◆ Instruções das tarefas ◆
1. Pode reproduzir, sem nenhuma alteração, a parte do texto sobre Martins Fontes que se abre com as palavras "Que, em junho, a" e se fecha com "Fontes, o aniversariante."?
2. Como fica em inglês esta frase do texto sobre Martins Fontes: "Poucos entre os nossos artistas das palavras apreenderam tanto a natureza em suas obras quanto José Martins Fontes, o aniversariante."?
3. Pode continuar o texto sobre Martins Fontes a partir do ponto em que ele termina?

◆ Trecho do texto ◆

- - - - -

Ilustração publicada com a matéria

MEMÓRIA

Martins Fontes

Festa da natureza para um poeta

Terezinha Tagé (*)

Colaboradora

 

"Foi junto ao Coliseu, à direita do Teatro,

No mais puro e feliz de todos os recantos,

Que, em junho, a 23, do ano de oitenta e quatro,

Desabrochei ao sol, na Cidade de Santos".

(Martins Fontes)

Hoje os pássaros da Cidade, as flores, as árvores amanheceram saudosos. Não porque tenham motivos de tristeza. Bem ao contrário. Eles têm uma festa no coração. É o dia do aniversário do poeta, ou melhor, do "seu" poeta. Poucos entre os nossos artistas das palavras apreenderam tanto a natureza em suas obras quanto José Martins Fontes, o aniversariante.

Seu trabalho como artífice de poemas surgiu um dia entre nós, como um jardim encantado pleno de expressões singelas, de mensagens serenas onde a bondade e a simplicidade sempre fizeram morada.

No princípio deste mesmo século que dentro de poucos anos desaparecerá (N.E.: século XX), o poeta escrevia com uma linguagem ousada e brejeira, saudando os pássaros, comparando-se com eles:

"Ó sabiá-laranjeira, ó canário da terra,

Pintassilgo da várzea ou sanhaço da serra

*

Alegrai, minorai a tristeza da vida!

- - - - -

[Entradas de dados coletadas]

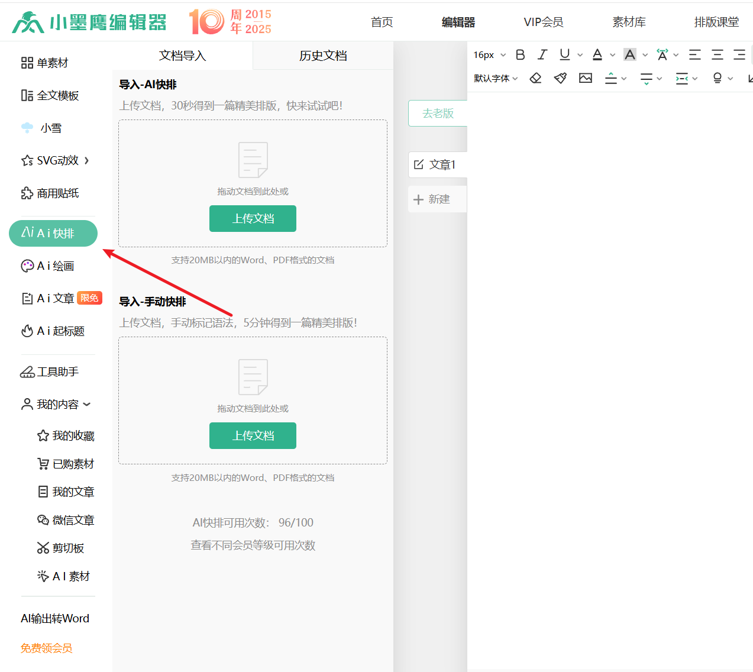Click the 查看不同会员等级可用次数 link
The width and height of the screenshot is (753, 672).
pos(253,545)
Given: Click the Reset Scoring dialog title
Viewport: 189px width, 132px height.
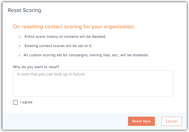Looking at the screenshot, I should (25, 10).
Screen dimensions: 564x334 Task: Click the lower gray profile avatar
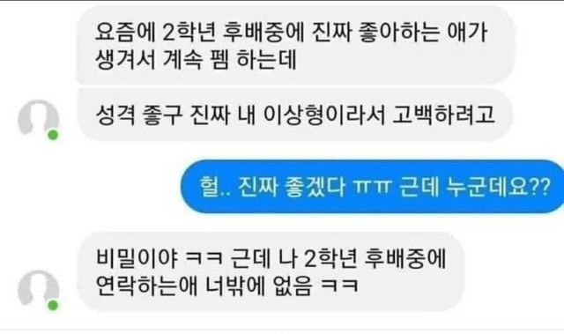[x=39, y=288]
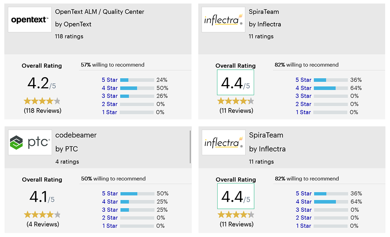Click the gold stars above 4 Reviews
390x237 pixels.
tap(42, 215)
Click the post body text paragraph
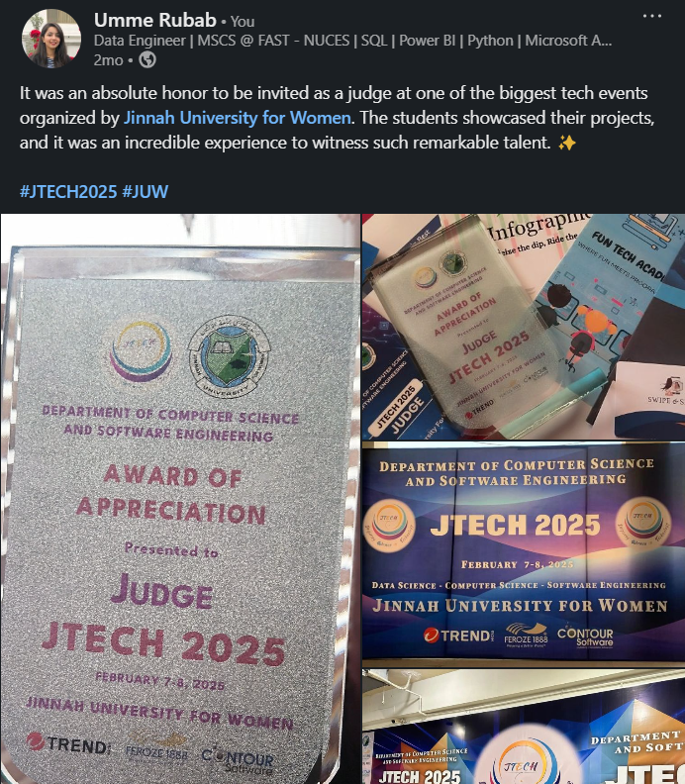685x784 pixels. 338,118
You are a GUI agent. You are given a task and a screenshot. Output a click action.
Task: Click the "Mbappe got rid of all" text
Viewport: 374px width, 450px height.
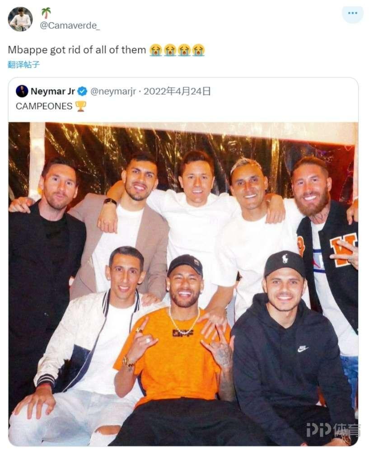pyautogui.click(x=77, y=50)
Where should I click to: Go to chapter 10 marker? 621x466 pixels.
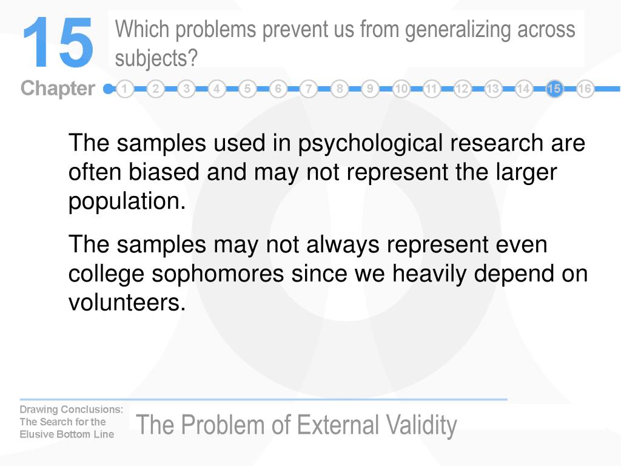click(401, 89)
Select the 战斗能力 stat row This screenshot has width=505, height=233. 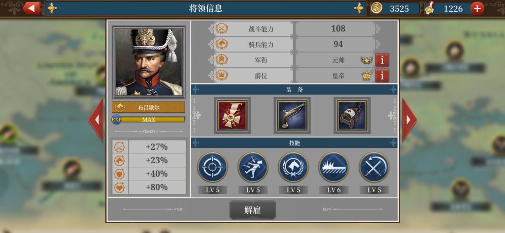click(x=295, y=29)
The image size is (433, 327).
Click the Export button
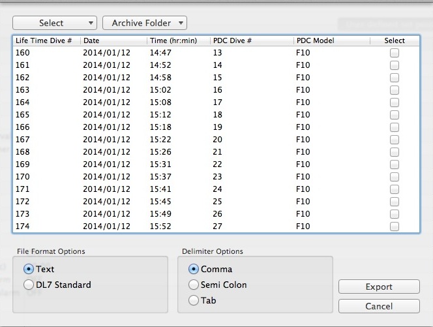tap(379, 287)
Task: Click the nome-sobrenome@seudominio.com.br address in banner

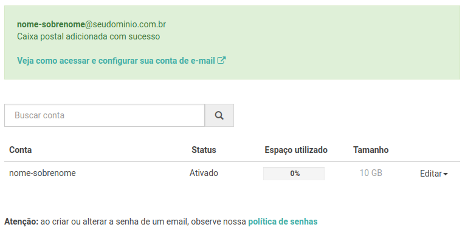Action: tap(91, 24)
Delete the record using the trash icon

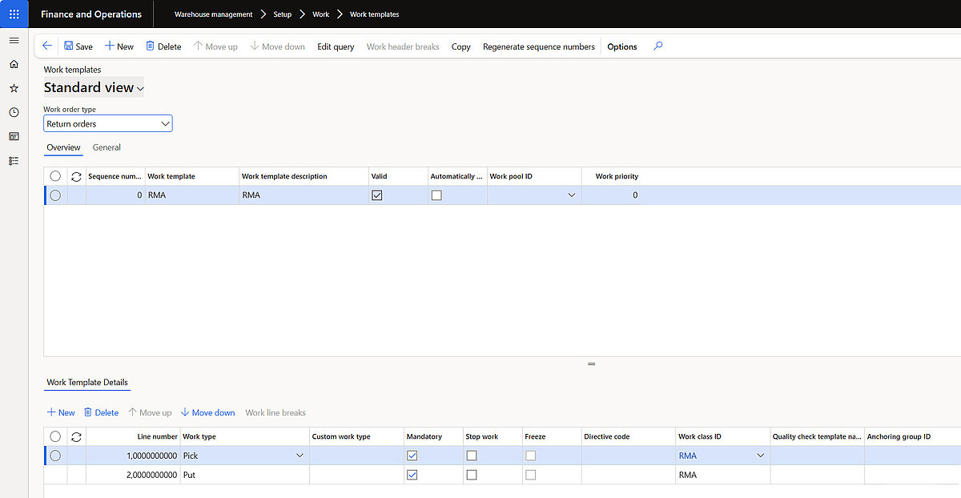pos(149,46)
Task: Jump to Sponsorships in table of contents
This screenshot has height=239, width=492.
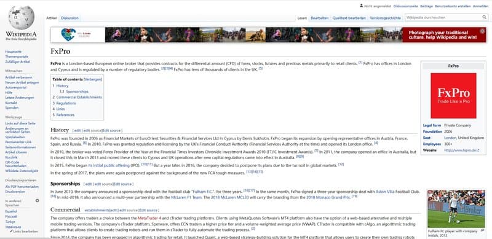Action: 77,92
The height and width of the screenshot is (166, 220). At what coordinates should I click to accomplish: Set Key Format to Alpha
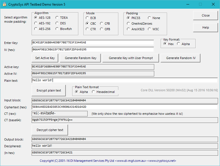pos(179,44)
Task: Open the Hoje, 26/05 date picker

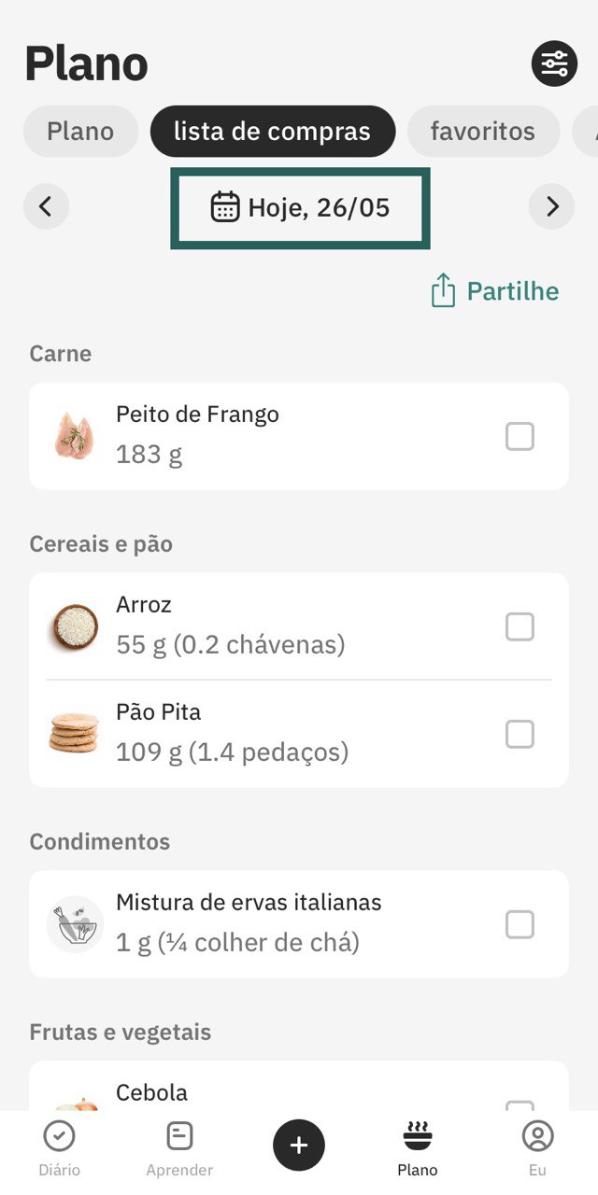Action: [300, 207]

- - - - -

◆ Respostas das tarefas ◆
1.
Que, em junho, a 23, do ano de oitenta e quatro,

Desabrochei ao sol, na Cidade de Santos".

(Martins Fontes)

Hoje os pássaros da Cidade, as flores, as árvores amanheceram saudosos. Não porque tenham motivos de tristeza. Bem ao contrário. Eles têm uma festa no coração. É o dia do aniversário do poeta, ou melhor, do "seu" poeta. Poucos entre os nossos artistas das palavras apreenderam tanto a natureza em suas obras quanto José Martins Fontes, o aniversariante.

2. Few among our artists of words have captured nature in their works as fully as José Martins Fontes, the one whose birthday it is.

3.
Cantemos! Permiti que eu me julgue uma destas

Patativas do campo ou das nossas florestas,

Porque nada mais ou, trovador naturista,

Do que festivo e bom, um tié-fogo santista.

Nem mais aspiro a ser do que um tietê da serra

Um sabiá de São Paulo, um canário-da-terra".

("O tié-fogo-santista")

E o bom tié-fogo santista marcou seu canto pela sonoridade de seus versos, uma característica que o tornou especial para a história das formas da poesia brasileira. Poeta voltado para as manifestações próprias dos sentidos como o escritor Marcel Proust, suas palavras absorvem aromas de frutas, sensações delicadas, sopros do vento em aliterações e outros recursos empregados pelos poetas simbolistas e modernos. Este fato permite que ele seja considerado por suas diferenças, ou, um criador acima das convenções.

Este lado extremamente musical das produções de Martins Fontes pode ser sentido em versos, como um quadro de pintura impressionista. Paisagem brasileira numa mistura de Van Gogh e Debussy:

"Pios, pios, pipilos, murmurejos...

Bamboleios de varas e bambus...

Tudo quanto um prelúdio, ainda em solfejos,

Traduz.

Ruflos... Rufos de córregos... Adejos...

E, entre rebrilhos, bubuiando, a flux,

Da luz.

A araponga estridula. Simultâneo,

Bemol.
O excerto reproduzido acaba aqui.